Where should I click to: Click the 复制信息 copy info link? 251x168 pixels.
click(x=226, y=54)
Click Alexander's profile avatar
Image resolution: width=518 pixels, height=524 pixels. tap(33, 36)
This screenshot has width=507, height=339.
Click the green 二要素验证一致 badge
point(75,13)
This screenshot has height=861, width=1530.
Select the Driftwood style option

==*==

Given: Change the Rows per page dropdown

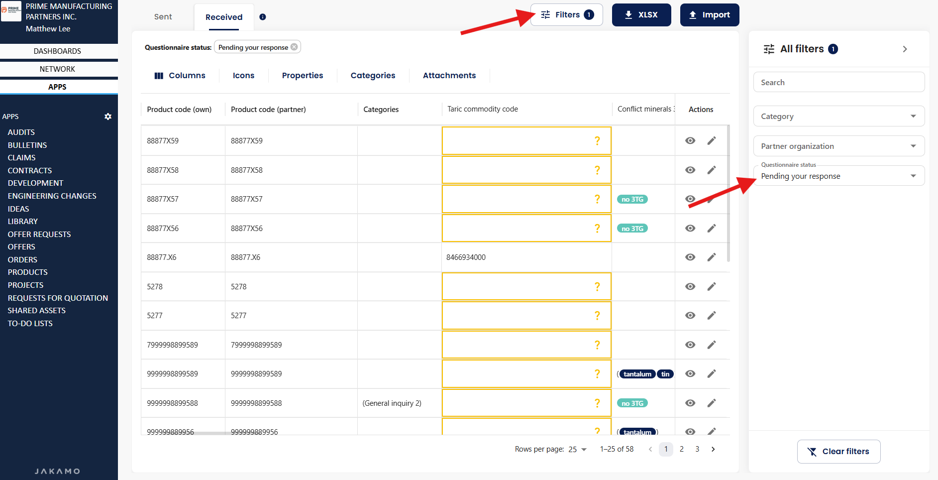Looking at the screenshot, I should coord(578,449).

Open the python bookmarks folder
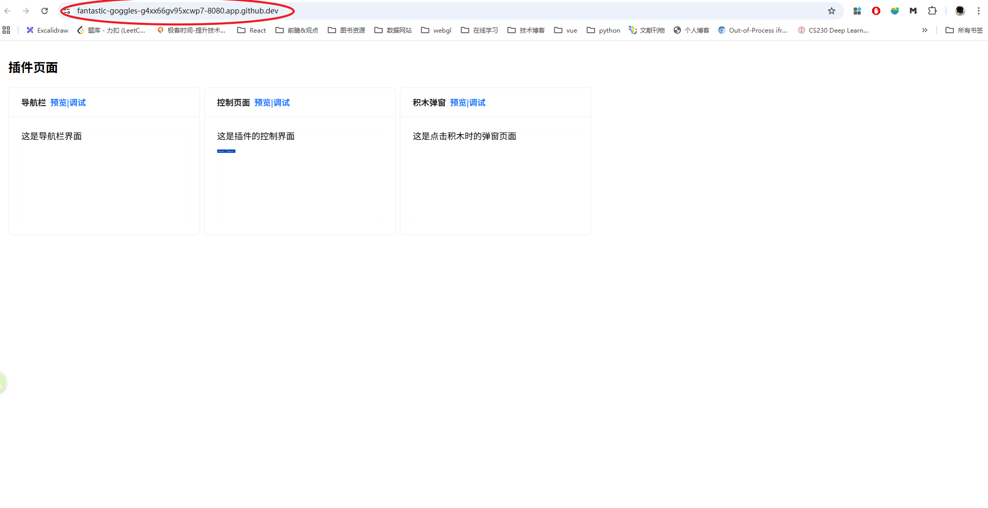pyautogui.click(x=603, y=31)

==*==

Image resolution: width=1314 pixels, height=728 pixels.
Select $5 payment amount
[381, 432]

==*==

Can you duplicate the lines in the records above, starting at the line that contains "This screenshot has height=861, width=1530." and ending at the line that contains "Select the Driftwood style option", without changing a single character?

§ Written solution:
This screenshot has height=861, width=1530.
Select the Driftwood style option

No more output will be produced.